(MATERIAL FOR THIS TASK)

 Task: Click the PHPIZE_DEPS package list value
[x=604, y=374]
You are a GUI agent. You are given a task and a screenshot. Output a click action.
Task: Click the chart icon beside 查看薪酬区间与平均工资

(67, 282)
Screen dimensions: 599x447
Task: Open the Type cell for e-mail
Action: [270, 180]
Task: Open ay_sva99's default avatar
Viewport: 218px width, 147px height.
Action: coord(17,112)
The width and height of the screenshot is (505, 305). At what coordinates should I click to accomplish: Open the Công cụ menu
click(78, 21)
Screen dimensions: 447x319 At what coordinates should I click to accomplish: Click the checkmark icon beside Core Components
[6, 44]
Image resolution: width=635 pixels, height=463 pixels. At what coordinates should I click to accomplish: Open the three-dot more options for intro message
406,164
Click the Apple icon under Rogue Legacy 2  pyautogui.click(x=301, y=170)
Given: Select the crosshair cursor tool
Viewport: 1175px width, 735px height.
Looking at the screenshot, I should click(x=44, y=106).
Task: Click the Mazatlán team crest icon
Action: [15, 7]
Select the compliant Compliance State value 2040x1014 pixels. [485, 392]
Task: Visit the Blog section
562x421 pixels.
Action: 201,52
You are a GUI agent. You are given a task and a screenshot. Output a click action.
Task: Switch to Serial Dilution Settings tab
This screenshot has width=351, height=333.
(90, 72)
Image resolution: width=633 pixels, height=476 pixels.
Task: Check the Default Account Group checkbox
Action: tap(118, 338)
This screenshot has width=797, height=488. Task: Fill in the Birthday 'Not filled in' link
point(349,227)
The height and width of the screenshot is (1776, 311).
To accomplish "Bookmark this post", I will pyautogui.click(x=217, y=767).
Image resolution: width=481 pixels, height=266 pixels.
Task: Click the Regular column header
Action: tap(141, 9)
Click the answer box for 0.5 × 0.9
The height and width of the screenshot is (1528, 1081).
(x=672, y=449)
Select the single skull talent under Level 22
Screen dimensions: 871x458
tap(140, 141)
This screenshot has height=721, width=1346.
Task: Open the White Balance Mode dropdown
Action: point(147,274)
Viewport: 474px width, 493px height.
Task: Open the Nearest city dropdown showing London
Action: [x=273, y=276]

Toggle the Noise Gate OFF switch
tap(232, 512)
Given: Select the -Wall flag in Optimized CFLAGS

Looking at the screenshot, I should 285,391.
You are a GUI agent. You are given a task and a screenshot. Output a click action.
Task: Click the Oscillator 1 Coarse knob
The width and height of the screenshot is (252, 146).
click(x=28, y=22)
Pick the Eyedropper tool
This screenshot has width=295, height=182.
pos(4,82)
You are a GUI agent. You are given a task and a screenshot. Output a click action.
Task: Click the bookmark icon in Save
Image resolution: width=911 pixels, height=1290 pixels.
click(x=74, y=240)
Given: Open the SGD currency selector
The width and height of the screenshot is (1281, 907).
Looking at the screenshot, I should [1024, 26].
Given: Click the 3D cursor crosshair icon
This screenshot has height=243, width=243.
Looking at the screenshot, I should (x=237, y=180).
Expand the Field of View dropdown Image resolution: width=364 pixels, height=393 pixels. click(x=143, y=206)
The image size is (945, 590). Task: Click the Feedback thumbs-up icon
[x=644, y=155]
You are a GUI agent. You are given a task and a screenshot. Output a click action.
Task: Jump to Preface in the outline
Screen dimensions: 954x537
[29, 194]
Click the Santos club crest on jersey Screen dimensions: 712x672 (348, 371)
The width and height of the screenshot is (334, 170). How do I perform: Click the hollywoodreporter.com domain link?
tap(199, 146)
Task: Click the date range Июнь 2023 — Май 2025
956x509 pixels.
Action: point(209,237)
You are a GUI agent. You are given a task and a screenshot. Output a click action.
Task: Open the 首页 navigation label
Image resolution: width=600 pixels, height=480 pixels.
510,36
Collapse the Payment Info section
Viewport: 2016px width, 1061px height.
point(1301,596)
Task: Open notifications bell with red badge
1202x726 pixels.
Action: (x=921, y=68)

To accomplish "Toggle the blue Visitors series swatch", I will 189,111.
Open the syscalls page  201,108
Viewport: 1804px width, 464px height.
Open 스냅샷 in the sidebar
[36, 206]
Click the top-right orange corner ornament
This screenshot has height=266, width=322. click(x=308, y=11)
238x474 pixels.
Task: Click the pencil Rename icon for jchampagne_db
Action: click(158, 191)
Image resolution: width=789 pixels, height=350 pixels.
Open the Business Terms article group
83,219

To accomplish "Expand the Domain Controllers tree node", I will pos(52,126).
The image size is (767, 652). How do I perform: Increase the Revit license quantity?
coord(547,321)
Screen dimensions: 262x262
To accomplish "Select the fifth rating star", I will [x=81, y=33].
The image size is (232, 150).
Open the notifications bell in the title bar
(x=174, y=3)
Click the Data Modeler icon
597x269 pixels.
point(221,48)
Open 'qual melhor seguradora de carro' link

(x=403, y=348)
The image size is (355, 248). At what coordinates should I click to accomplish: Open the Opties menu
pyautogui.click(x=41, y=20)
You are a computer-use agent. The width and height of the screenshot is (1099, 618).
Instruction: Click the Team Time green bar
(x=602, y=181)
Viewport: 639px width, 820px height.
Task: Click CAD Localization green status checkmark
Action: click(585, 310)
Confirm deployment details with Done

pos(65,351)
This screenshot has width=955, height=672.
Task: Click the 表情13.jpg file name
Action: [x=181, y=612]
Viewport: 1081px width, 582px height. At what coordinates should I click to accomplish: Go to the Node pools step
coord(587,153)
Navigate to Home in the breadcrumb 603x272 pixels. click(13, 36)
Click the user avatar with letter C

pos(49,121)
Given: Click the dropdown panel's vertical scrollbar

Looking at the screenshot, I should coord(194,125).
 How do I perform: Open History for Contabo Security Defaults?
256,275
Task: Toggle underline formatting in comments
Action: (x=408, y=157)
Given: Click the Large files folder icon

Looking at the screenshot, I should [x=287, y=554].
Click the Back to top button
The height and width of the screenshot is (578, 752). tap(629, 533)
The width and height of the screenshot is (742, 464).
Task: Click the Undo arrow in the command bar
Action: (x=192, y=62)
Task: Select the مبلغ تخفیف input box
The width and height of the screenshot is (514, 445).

(End MATERIAL FOR THIS TASK)

» **TASK ITEM**
Look through the entries for lines containing the word "cursor" and return each one.

» **RESPONSE TO THE TASK**
Given: Select the crosshair cursor tool
Given: Click the 3D cursor crosshair icon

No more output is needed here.